TASK STATEMENT: Repeat the lines word for word, starting with the line that contains "Where should I" and going on through the line that contains "The height and", with both of those included. Leave the pictures out of your answer.

ROWS:

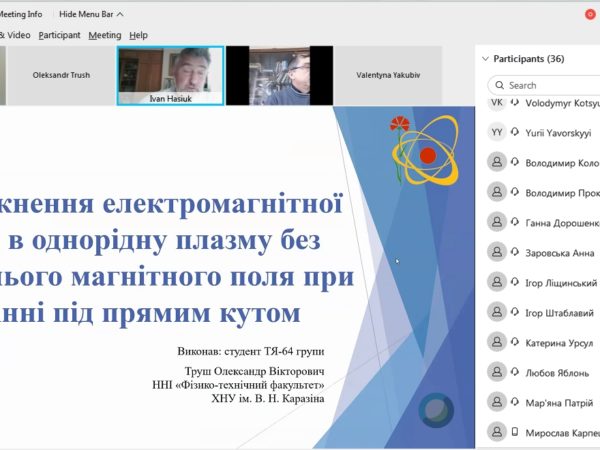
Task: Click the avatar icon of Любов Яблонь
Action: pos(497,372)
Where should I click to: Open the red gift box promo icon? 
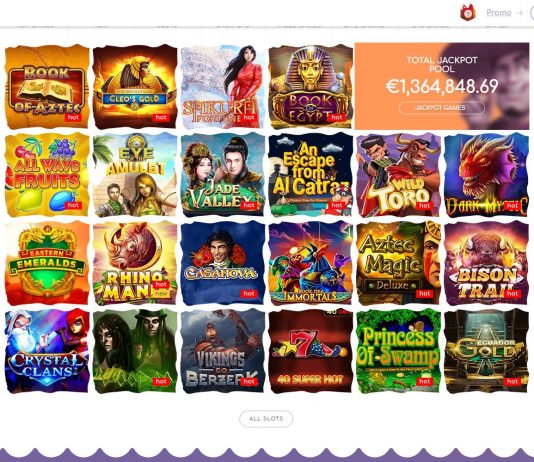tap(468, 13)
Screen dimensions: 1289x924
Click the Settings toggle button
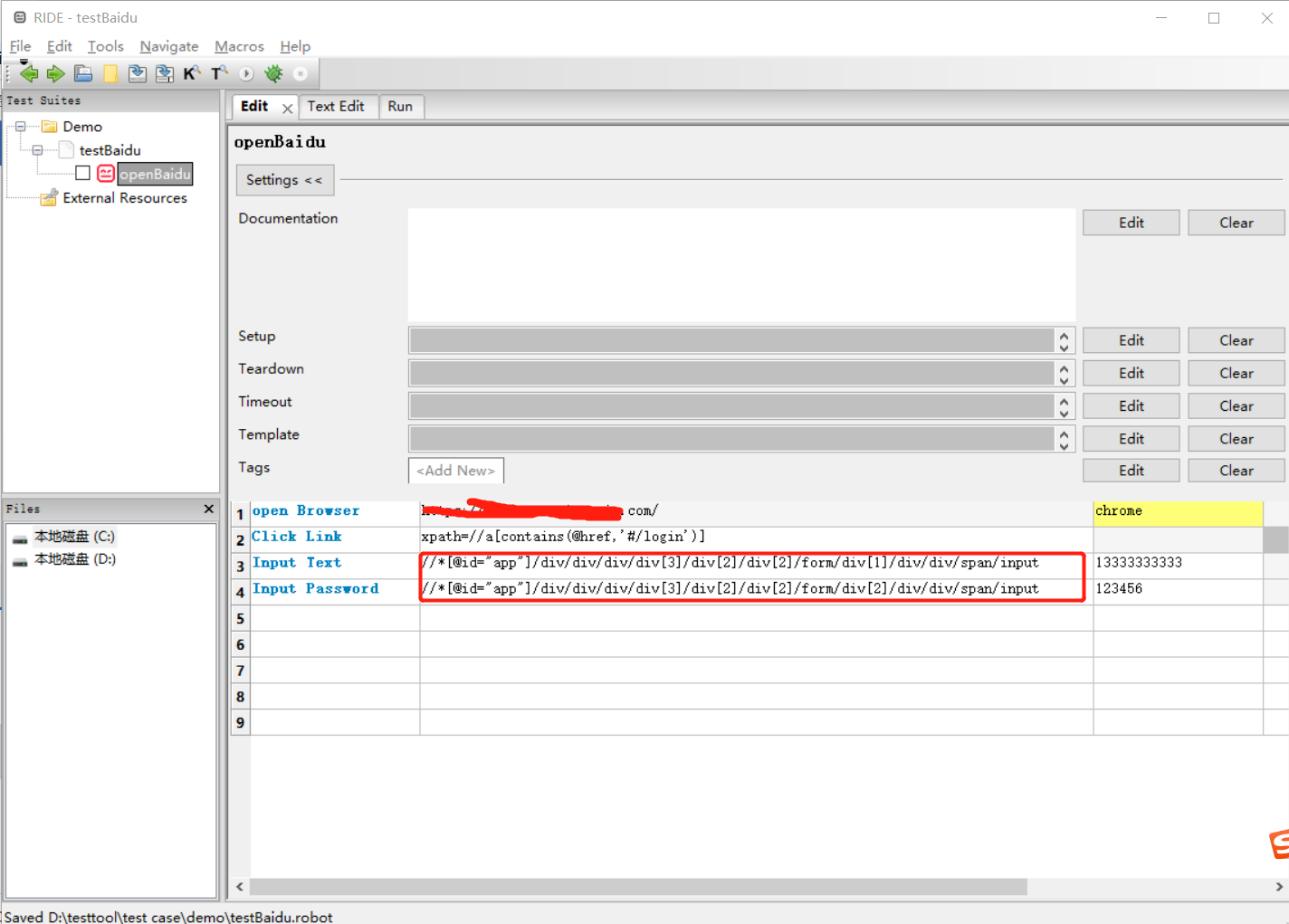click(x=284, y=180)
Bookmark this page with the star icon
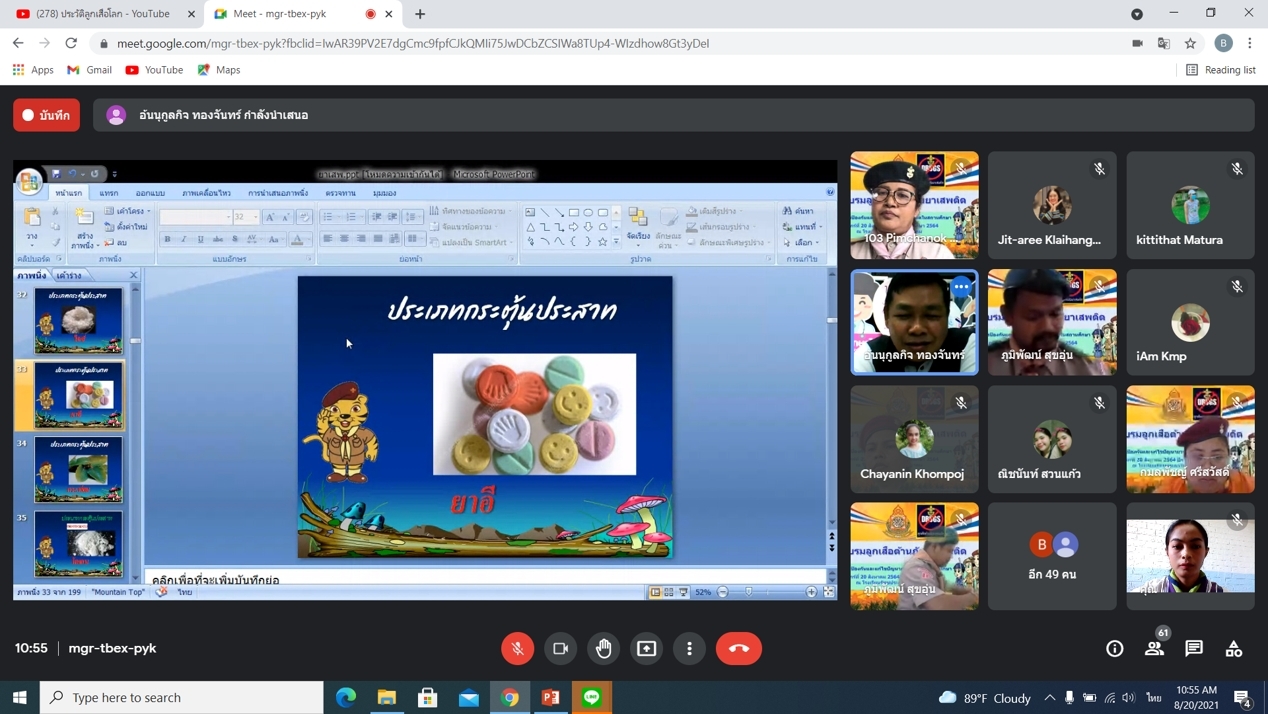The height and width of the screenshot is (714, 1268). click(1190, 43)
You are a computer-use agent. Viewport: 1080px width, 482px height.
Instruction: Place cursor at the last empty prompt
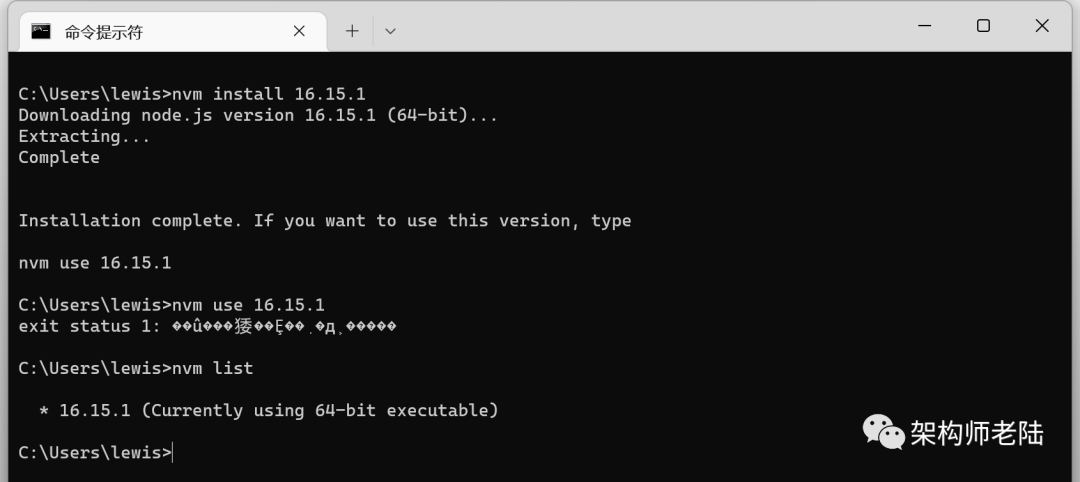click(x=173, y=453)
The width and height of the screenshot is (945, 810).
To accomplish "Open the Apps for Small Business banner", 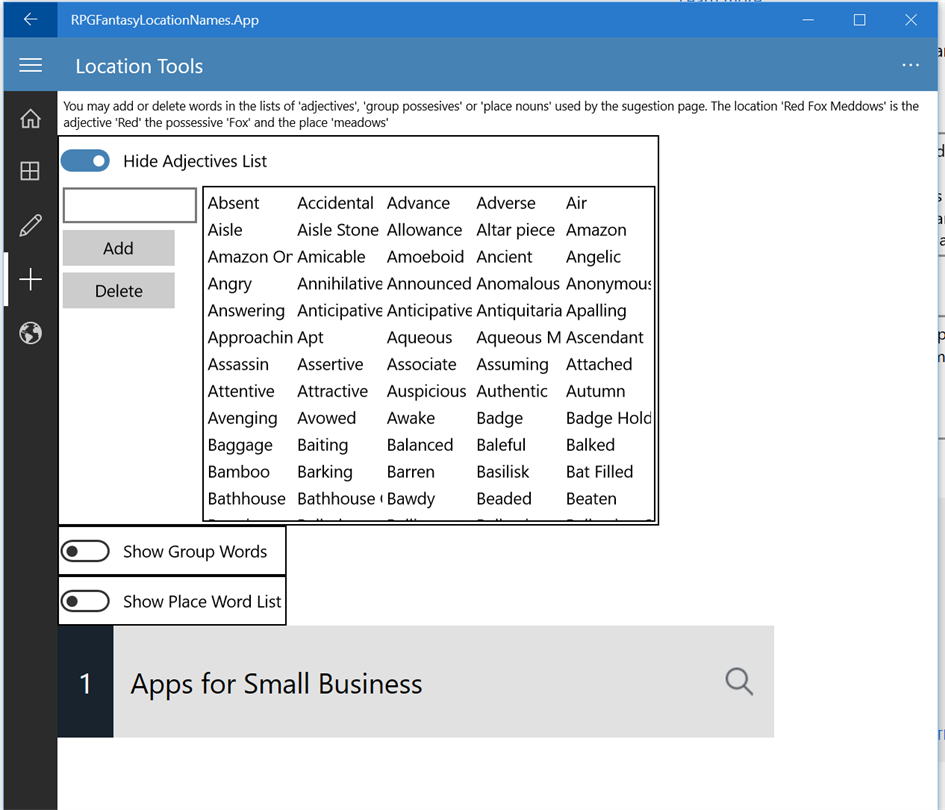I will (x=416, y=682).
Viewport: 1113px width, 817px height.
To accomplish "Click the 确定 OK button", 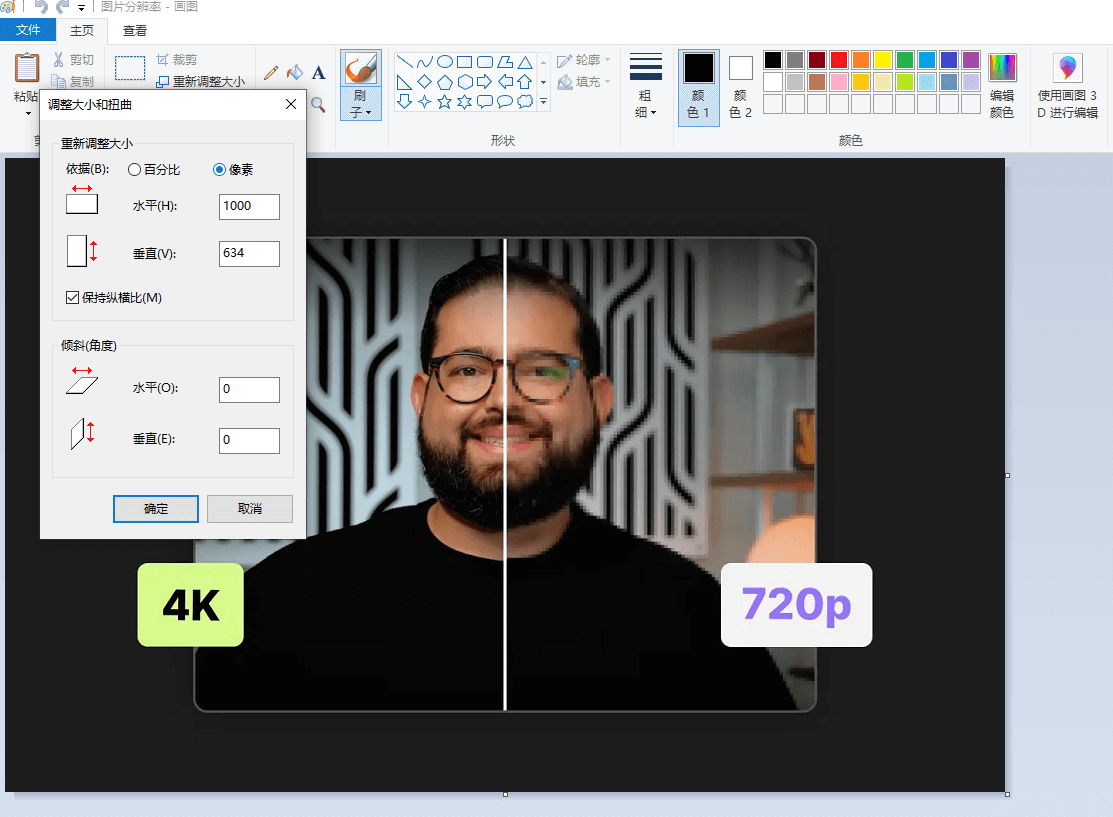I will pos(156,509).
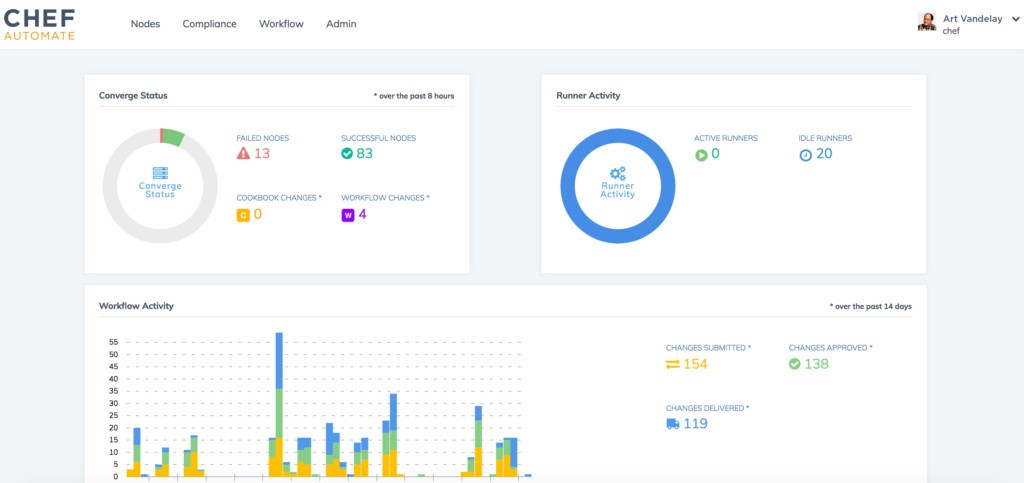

OUTPUT OF THE EXERCISE:
Where should I click to: Open the red gift box promo icon? 
tap(468, 13)
Screen dimensions: 1289x924
Click the Settings toggle button
click(x=284, y=180)
Bookmark this page with the star icon
The height and width of the screenshot is (714, 1268). click(1190, 43)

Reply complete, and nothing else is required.